§ STATED GOAL A
In the artist statements, what materials were used for Uday Banerjee's Celebration of Life?

§ SOURCE
>>>>

Uday Banerjee, Celebration of Life, 2022, charcoal on khadi paper, 34 x 46 cm
Akshay Bhoan
Slade School of Fine Art student 2023
chaman meñ iḳhtilāt-e-rañg-o-bū se baat bantī hai
ham hī ham haiñ to kyā ham haiñ tum hī tum ho to kyā tum ho
In a flourishing garden, the intermingling of colours and fragrances give it substance,
If it is only I, then what am I, if it is only you then what are you
Akshay Bhoan, Raatri Yatra (Night Journey), 2021, markers and pastel on paper, 55 x 80 cm
Jai Chuhan
Slade School of Fine Art alumna
As an Indian-born British artist I am inspired by the multi-directional transcultural. My expressionist painting ‘Madonna’ 2022 explores the female gaze, reflecting classical South Asian sculpture and the long Western tradition of paintings of the nude whereas there is no comparable tradition of painting the nude in South Asian art.
Jai Chuhan, Madonna, 2022, oil on canvas, 150 x 205 cm
Jasmir Creed
Slade School of Fine Art student 2023
Jasmir Creed explores alienation and the transcultural by paintings of people in urban locations, informed by her identity as a British South Asian artist. Only Daughter 2021 shows a woman in South Asian clothes alienated from her surroundings that include an image of Southall Gurdwara and an elderly Sikh couple.
Jasmir Creed, Other Daughter, 2021, oil on canvas, 130 x 120 cm
Chaney Manshu Diao
Slade School of Fine Art student 2023
Performing Dictionary 1 is a live performance of speech and spoken word based on my individual identity. Originally I come from mainland China, I came to London eight years ago for study. My very personal transcultural experience is hugely influenced by thinking about who we belong to and the sense of otherness, in relation to migration, mobility, and my very own bodily experience. Considering my body as a site, my practice therefore addresses identity through the lens of transcultural context, which is informed by feminist theories, more specifically the locational feminism, intersectionality, and feminist geography. The use of the language is deliberately considered as way of demonstrating a linguistic vulnerability in relation to above thinking.
Chaney Manshu, Diao Performing Dictionary 1, 2021, live performance, text, speech
Yvonne Feng
Slade School of Fine Art alumna
Being a diaspora artist enables me to explore political and social events in my country of origin at a safe distance and from different perspectives. Within transcultural spaces, I search for artistic agency to act upon those events and negotiate the inextricable relationships between my sense of self and otherness.

<<<<

§ STATED GOAL B
Lay out the collection entries from the line holding "Select trace G orange indicator" through the end of the entries, inclusive, as a JSON list of strings with one string per line. Omit blank lines and the pictures.

Collection entries
>>>>

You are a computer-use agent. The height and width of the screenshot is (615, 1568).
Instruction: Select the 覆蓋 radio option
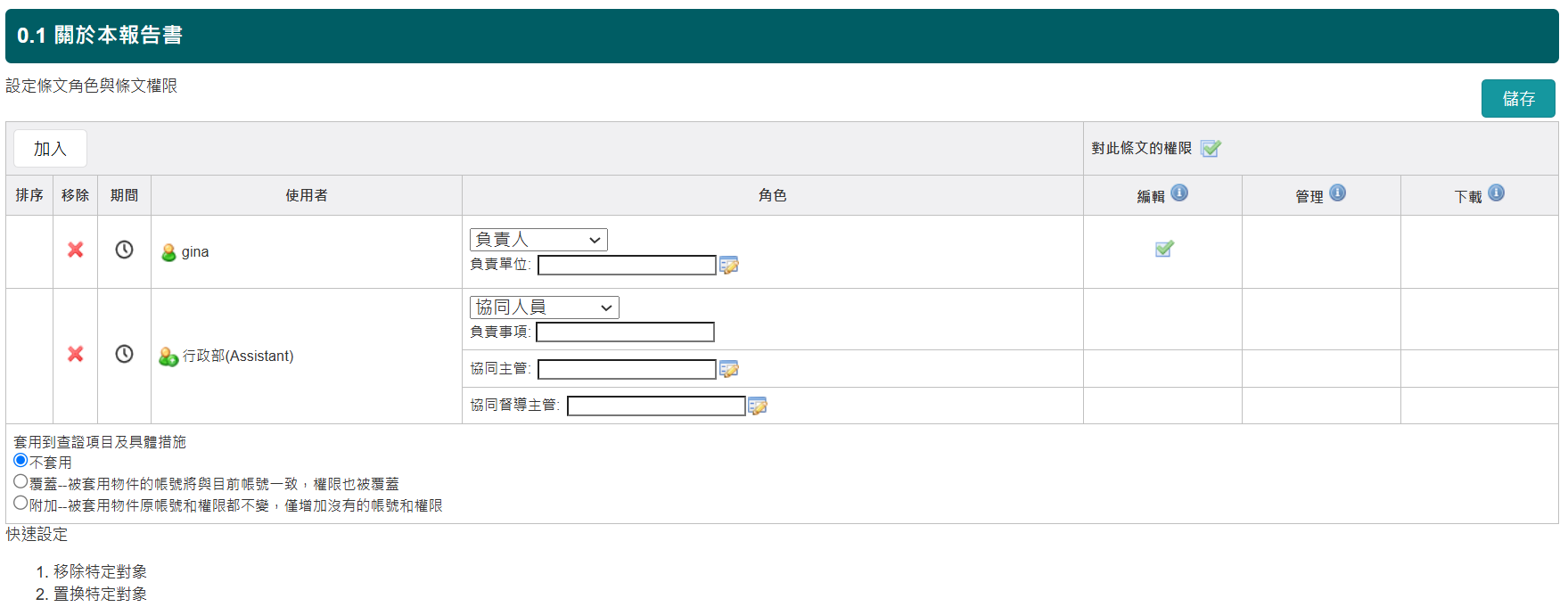[21, 482]
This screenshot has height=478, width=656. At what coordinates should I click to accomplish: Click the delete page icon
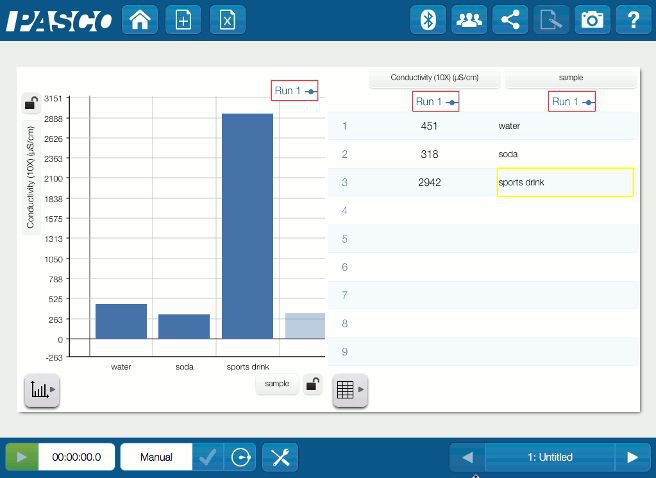click(x=227, y=20)
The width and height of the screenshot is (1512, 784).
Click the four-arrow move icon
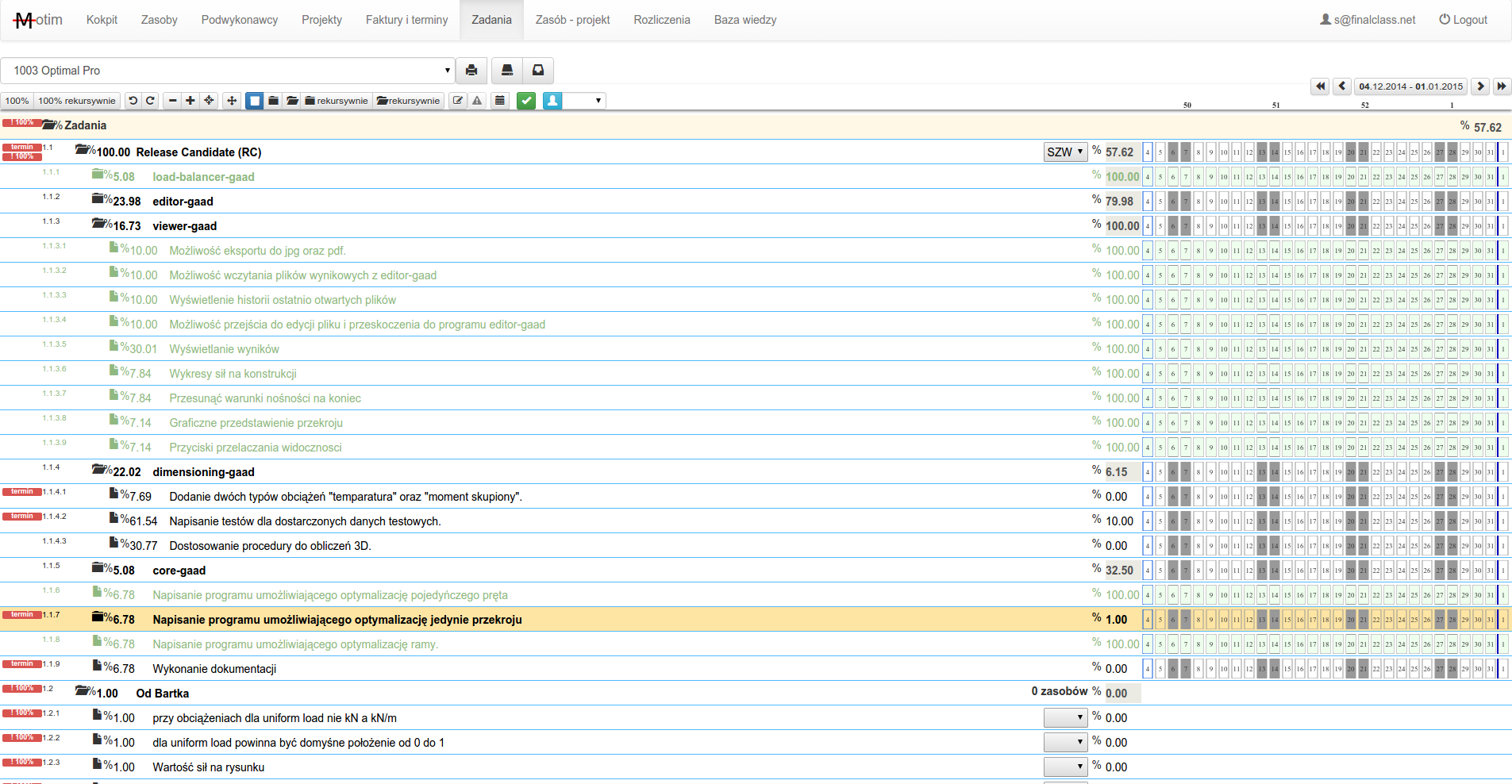(x=232, y=101)
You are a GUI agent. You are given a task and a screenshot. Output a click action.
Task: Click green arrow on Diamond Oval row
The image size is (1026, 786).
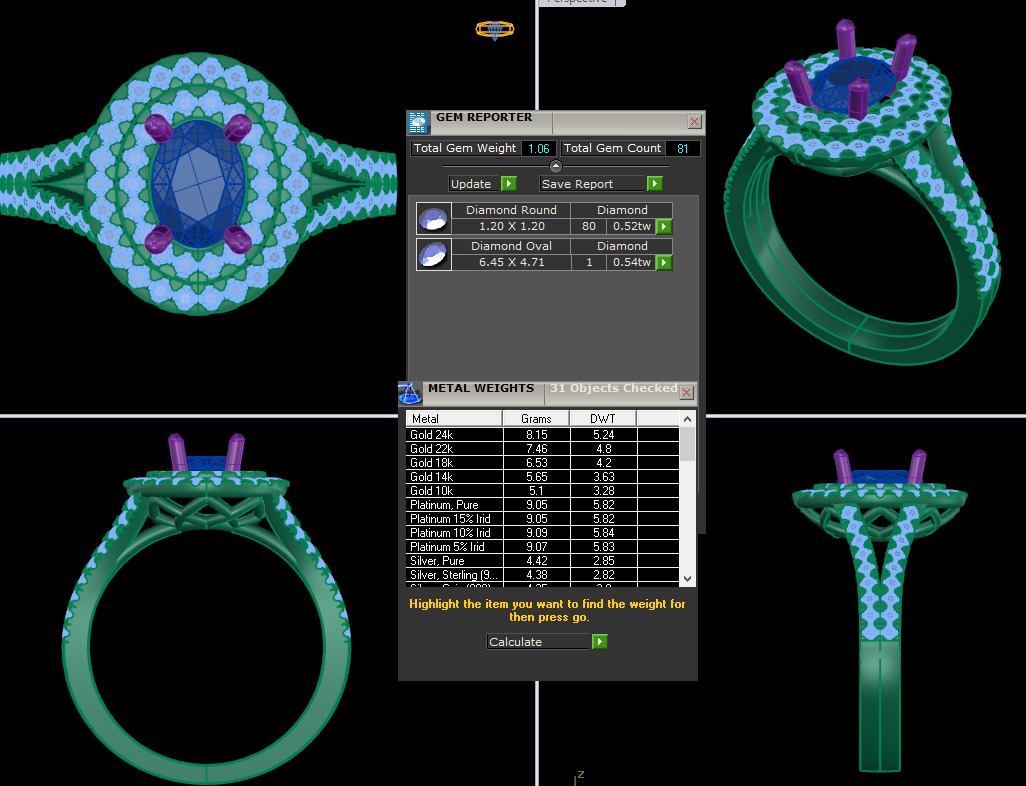pos(663,263)
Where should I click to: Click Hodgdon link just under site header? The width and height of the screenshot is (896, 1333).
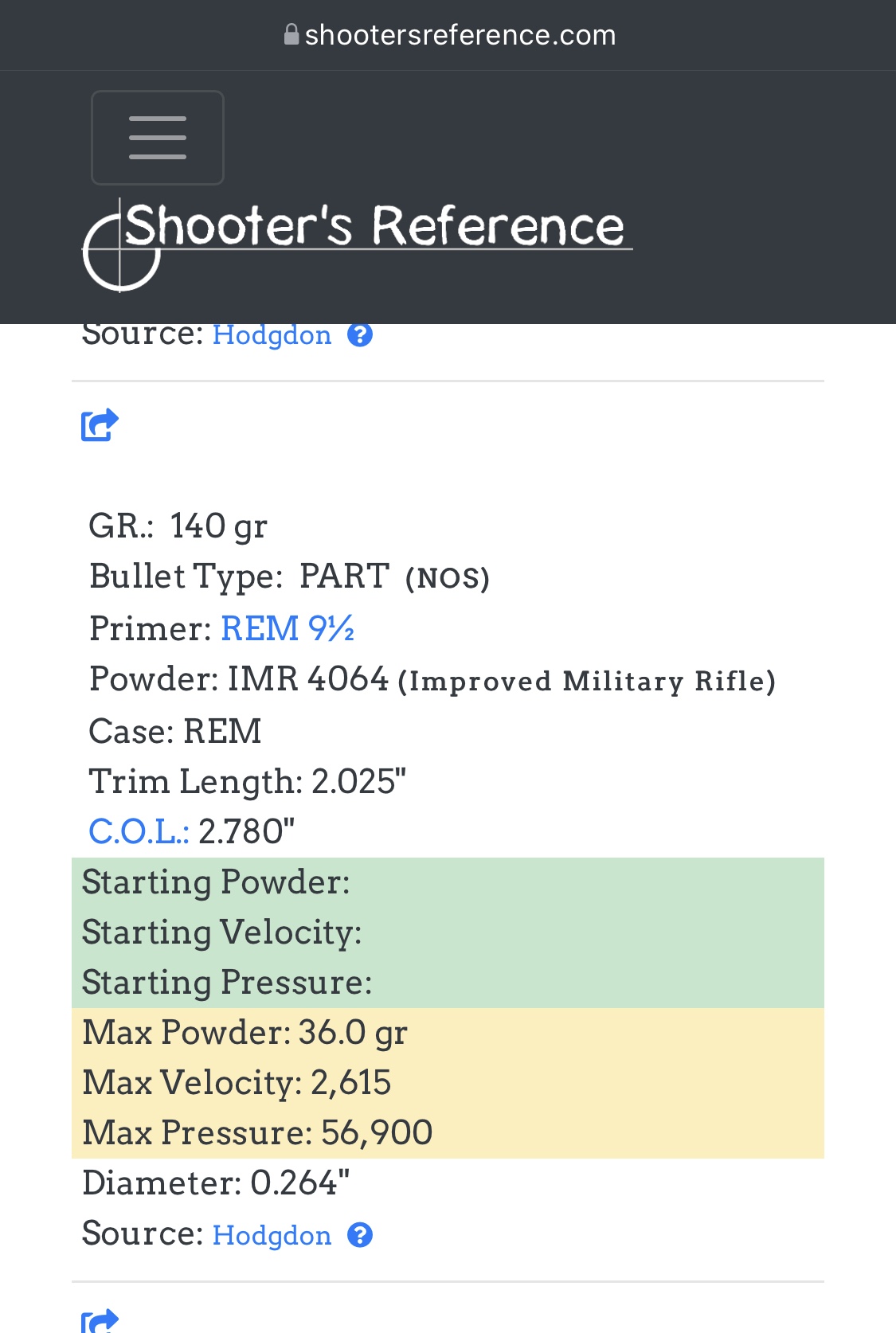pyautogui.click(x=272, y=335)
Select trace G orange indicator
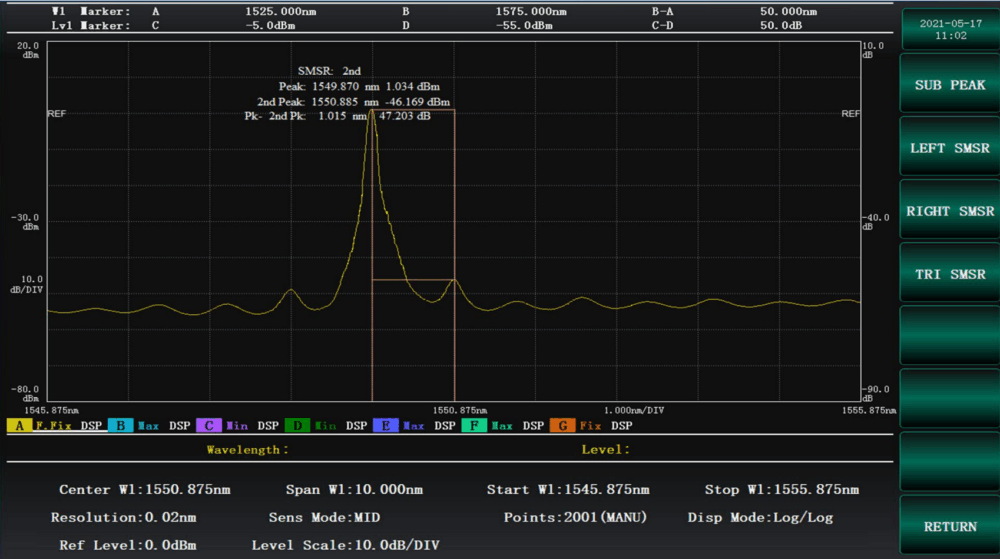 [563, 426]
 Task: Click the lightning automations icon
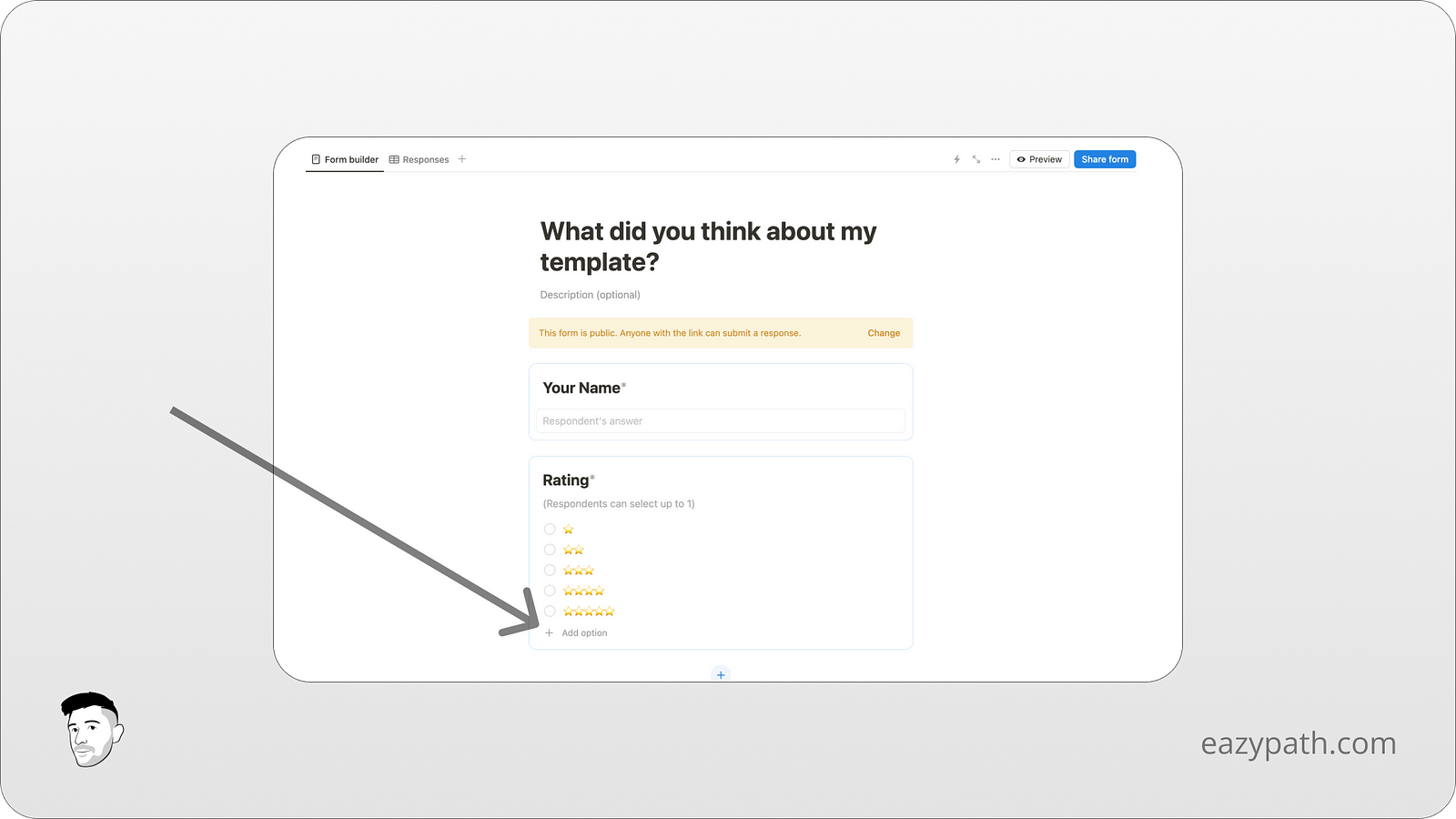pyautogui.click(x=956, y=159)
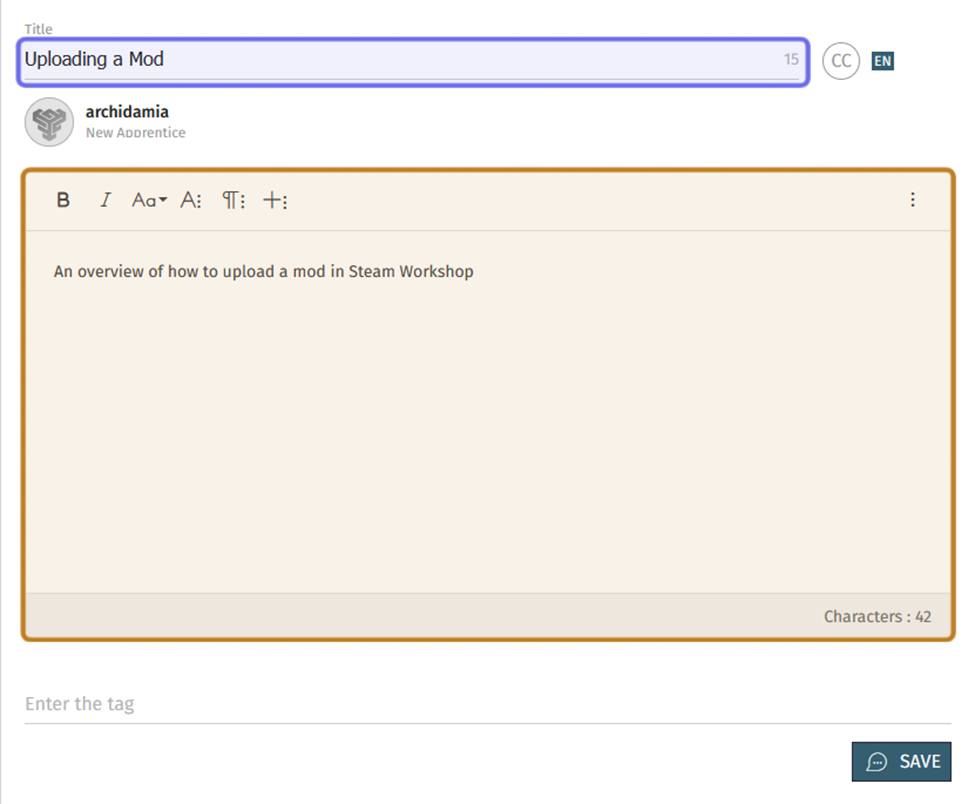975x804 pixels.
Task: Click the 'New Apprentice' rank label
Action: 135,133
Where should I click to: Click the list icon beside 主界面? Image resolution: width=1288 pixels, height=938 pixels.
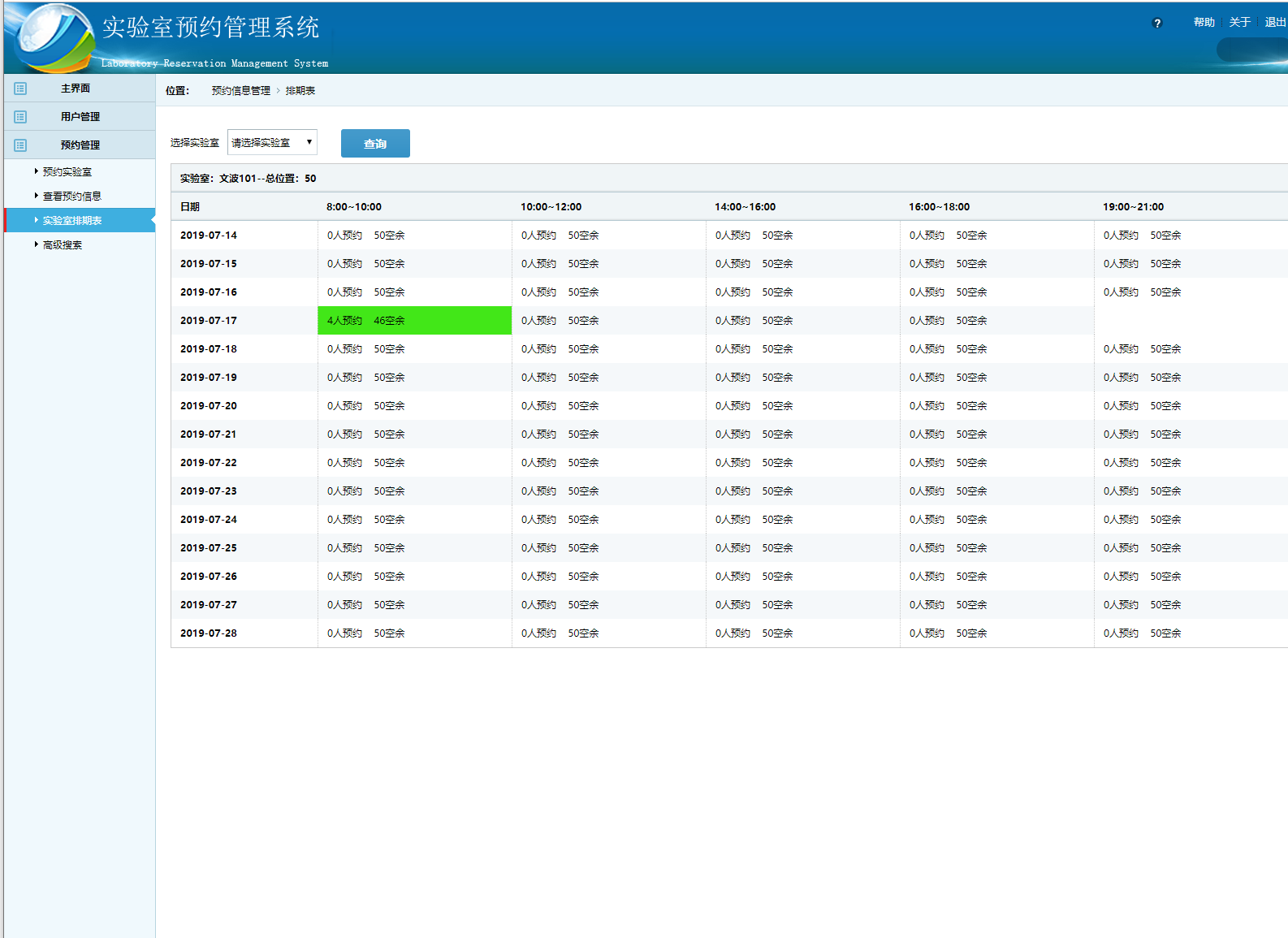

<<<<

§ TASK RESPONSE A
Charcoal on khadi paper.

§ TASK RESPONSE B
[
  "Select trace G orange indicator",
  " [563, 426]",
  " Task: Click the lightning automations icon",
  "pyautogui.click(x=956, y=159)",
  "975x804 pixels.",
  "Task: Click the 'New Apprentice' rank label",
  "Action: 135,133",
  "Where should I click to: Click the list icon beside 主界面? Image resolution: width=1288 pixels, height=938 pixels."
]